**Click-target data**
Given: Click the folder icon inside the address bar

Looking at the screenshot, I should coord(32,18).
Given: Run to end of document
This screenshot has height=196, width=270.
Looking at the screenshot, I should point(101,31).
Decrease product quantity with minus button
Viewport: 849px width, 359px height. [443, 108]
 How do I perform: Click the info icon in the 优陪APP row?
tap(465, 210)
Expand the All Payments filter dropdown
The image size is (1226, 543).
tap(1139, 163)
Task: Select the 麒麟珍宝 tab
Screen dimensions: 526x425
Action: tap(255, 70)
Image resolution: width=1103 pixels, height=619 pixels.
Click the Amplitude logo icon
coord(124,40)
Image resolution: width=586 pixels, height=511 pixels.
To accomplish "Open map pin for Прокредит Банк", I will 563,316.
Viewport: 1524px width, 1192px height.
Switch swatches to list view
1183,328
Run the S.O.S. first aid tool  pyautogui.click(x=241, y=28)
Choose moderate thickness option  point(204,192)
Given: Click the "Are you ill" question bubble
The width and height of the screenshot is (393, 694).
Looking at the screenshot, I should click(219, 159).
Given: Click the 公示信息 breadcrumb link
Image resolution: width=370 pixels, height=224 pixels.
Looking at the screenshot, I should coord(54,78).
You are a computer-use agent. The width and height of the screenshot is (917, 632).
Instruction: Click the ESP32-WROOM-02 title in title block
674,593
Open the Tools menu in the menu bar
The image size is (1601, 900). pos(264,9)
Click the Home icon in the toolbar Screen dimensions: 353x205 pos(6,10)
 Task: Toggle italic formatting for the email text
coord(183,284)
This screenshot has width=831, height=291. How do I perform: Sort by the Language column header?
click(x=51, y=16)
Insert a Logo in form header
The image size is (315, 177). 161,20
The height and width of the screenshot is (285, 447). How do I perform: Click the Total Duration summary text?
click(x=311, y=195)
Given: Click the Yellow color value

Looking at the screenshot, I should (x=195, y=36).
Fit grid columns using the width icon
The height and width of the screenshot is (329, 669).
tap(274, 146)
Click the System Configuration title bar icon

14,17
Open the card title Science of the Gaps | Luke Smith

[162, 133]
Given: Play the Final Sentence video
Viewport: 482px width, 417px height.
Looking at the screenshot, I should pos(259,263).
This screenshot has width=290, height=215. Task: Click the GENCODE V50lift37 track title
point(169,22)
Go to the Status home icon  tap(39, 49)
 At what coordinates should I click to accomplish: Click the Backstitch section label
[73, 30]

**What you are asked to do**
Revise the entries above by replacing every occurrence of "Given" with "Task", keeping everything else unchanged.

**Exercise response**
Task: Click the folder icon inside the address bar

Looking at the screenshot, I should coord(32,18).
Task: Run to end of document
This screenshot has height=196, width=270.
Looking at the screenshot, I should point(101,31).
Decrease product quantity with minus button
Viewport: 849px width, 359px height. [443, 108]
 How do I perform: Click the info icon in the 优陪APP row?
tap(465, 210)
Expand the All Payments filter dropdown
The image size is (1226, 543).
tap(1139, 163)
Task: Select the 麒麟珍宝 tab
Screen dimensions: 526x425
Action: tap(255, 70)
Image resolution: width=1103 pixels, height=619 pixels.
Click the Amplitude logo icon
coord(124,40)
Image resolution: width=586 pixels, height=511 pixels.
To accomplish "Open map pin for Прокредит Банк", I will 563,316.
Viewport: 1524px width, 1192px height.
Switch swatches to list view
1183,328
Run the S.O.S. first aid tool  pyautogui.click(x=241, y=28)
Choose moderate thickness option  point(204,192)
Task: Click the "Are you ill" question bubble
The width and height of the screenshot is (393, 694).
Looking at the screenshot, I should click(219, 159).
Task: Click the 公示信息 breadcrumb link
Image resolution: width=370 pixels, height=224 pixels.
Looking at the screenshot, I should coord(54,78).
You are a computer-use agent. The width and height of the screenshot is (917, 632).
Instruction: Click the ESP32-WROOM-02 title in title block
674,593
Open the Tools menu in the menu bar
The image size is (1601, 900). pos(264,9)
Click the Home icon in the toolbar Screen dimensions: 353x205 pos(6,10)
 Task: Toggle italic formatting for the email text
coord(183,284)
This screenshot has width=831, height=291. How do I perform: Sort by the Language column header?
click(x=51, y=16)
Insert a Logo in form header
The image size is (315, 177). 161,20
The height and width of the screenshot is (285, 447). How do I perform: Click the Total Duration summary text?
click(x=311, y=195)
Task: Click the Yellow color value

Looking at the screenshot, I should (x=195, y=36).
Fit grid columns using the width icon
The height and width of the screenshot is (329, 669).
tap(274, 146)
Click the System Configuration title bar icon

14,17
Open the card title Science of the Gaps | Luke Smith

[162, 133]
Task: Play the Final Sentence video
Viewport: 482px width, 417px height.
Looking at the screenshot, I should pos(259,263).
This screenshot has width=290, height=215. Task: Click the GENCODE V50lift37 track title
point(169,22)
Go to the Status home icon  tap(39, 49)
 At what coordinates should I click to accomplish: Click the Backstitch section label
[73, 30]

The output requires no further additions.